People have tried to get to the bottom of who Jobs is for some time. Many books and more than one feature film have been devoted to the computer and iPhone entrepreneur, noted egomaniac, inspiring visionary and generally unlikable human being. The (R)evolution of Steve Jobs, a one-act opera with music by Mason Bates and libretto by Mark Campbell, made its world premiere with a sold-out run in 2017 at Santa Fe Opera. The Canadian debut at Calgary’s Southern Alberta Jubilee Auditorium (Feb. 4, 8 and 10) is a co-production with Austin Opera, Atlanta Opera, Utah Opera and Lyric Opera of Kansas City.
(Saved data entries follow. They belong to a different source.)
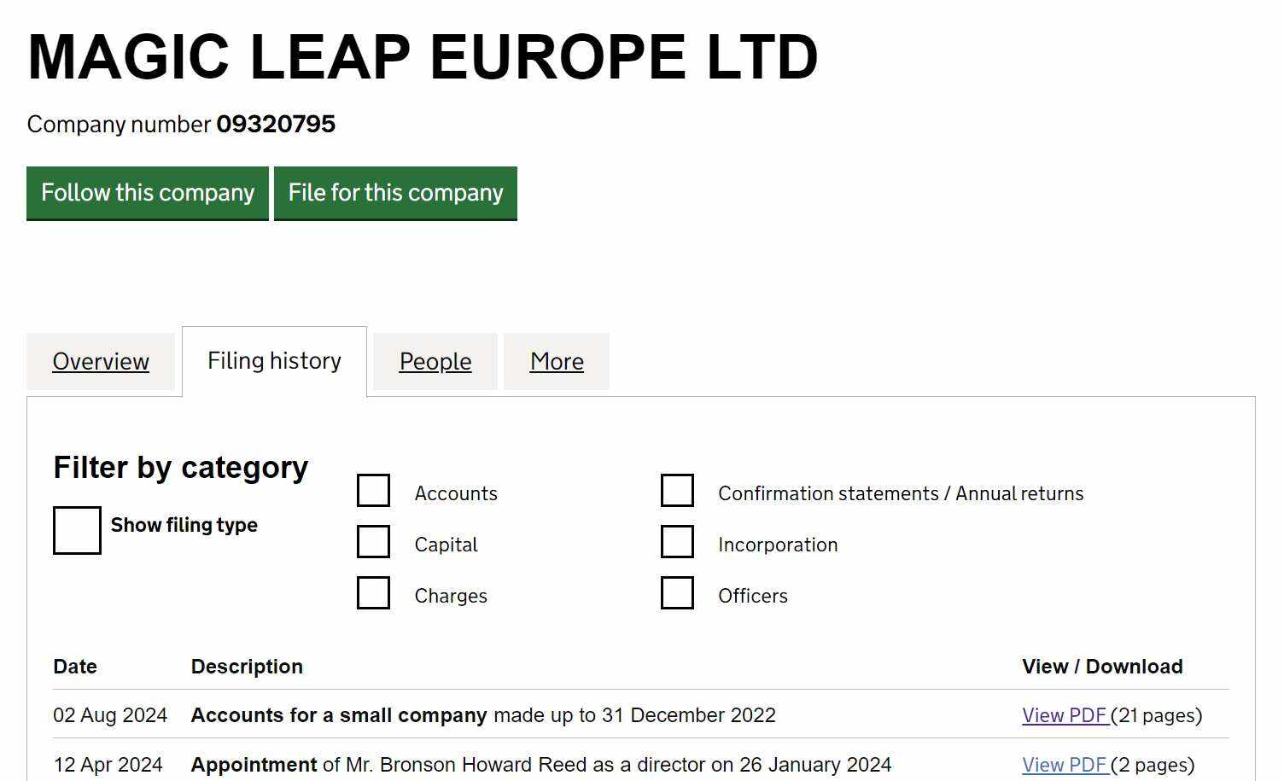This screenshot has width=1284, height=781.
Task: Tick the Accounts filter checkbox
Action: (373, 491)
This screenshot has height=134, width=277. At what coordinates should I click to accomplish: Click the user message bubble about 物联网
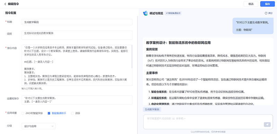click(x=253, y=26)
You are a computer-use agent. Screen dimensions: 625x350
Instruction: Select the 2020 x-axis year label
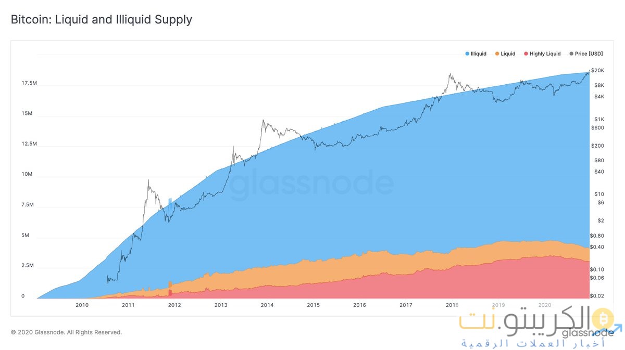tap(544, 305)
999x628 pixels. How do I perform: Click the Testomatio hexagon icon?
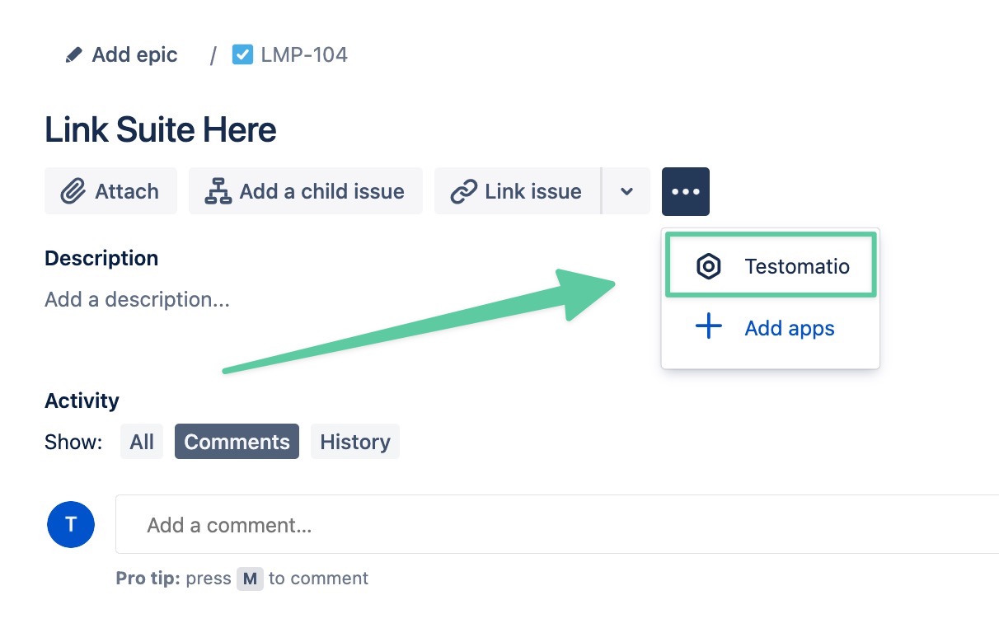coord(709,266)
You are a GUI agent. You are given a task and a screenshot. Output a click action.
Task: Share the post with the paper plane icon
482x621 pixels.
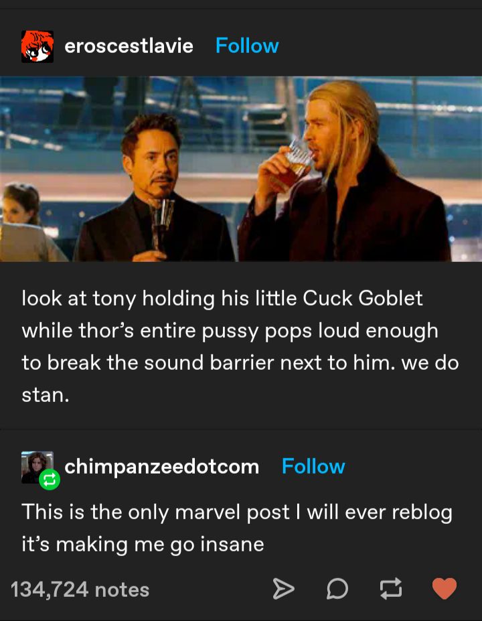point(284,589)
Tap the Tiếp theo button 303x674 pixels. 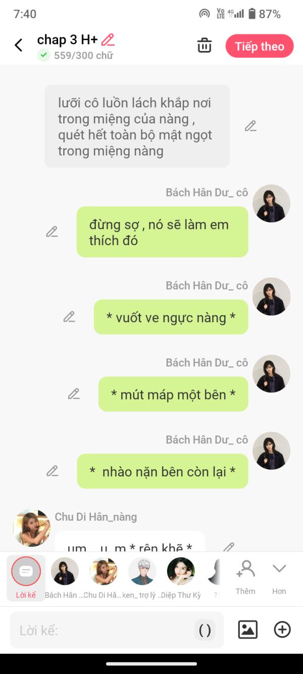260,46
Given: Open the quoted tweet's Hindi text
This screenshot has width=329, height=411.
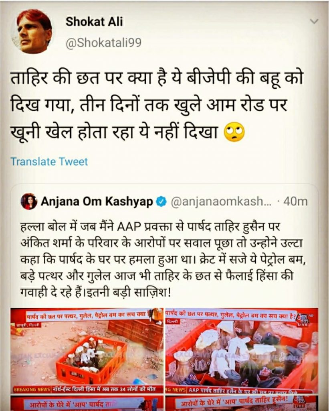Looking at the screenshot, I should click(161, 260).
While audiences have applauded the opera – “rapturously received,” reported the Washington Post reviewer in 2017 – critics have found the user-friendly story to be undramatic and too soft on Jobs, a big meanie. “Sappy,” with fiction that “rings false,” said The New York Times.

It does not faze Polegato that the crowds are loving what the critics have not: “Isn’t that always the case?”

The 55-year-old baritone has sung any number of well-known fictional characters in his career, including Don Giovanni, Eugene Onegin and William Tell. But his real-life historical figures (including a boxing manager in Terence Blanchard’s Champion and Canadian priest Thomas Nangle in John Estacio’s Ours) are more obscure. Either way, the Niagara Falls, Ont., native does not change the way he prepares for a role.

“I believe that any piece of theatre should stand on its own. All the information that I need should be in the piece.”

Which is to say that Polegato did not watch Ashton Kutcher’s portrayal of the Apple co-founder in the 2013 biographical drama Jobs, nor did he fall down a YouTube rabbit hole in search of the man’s mannerisms. He did, however, take note that Jobs was a pacer. Like a shark, he could not stand still. Polegato is not particularly interested in the pacing as a physical trait he feels compelled to reproduce. Rather, it is the meaning behind the habit that is important: “What does that pacing epitomize as a human?”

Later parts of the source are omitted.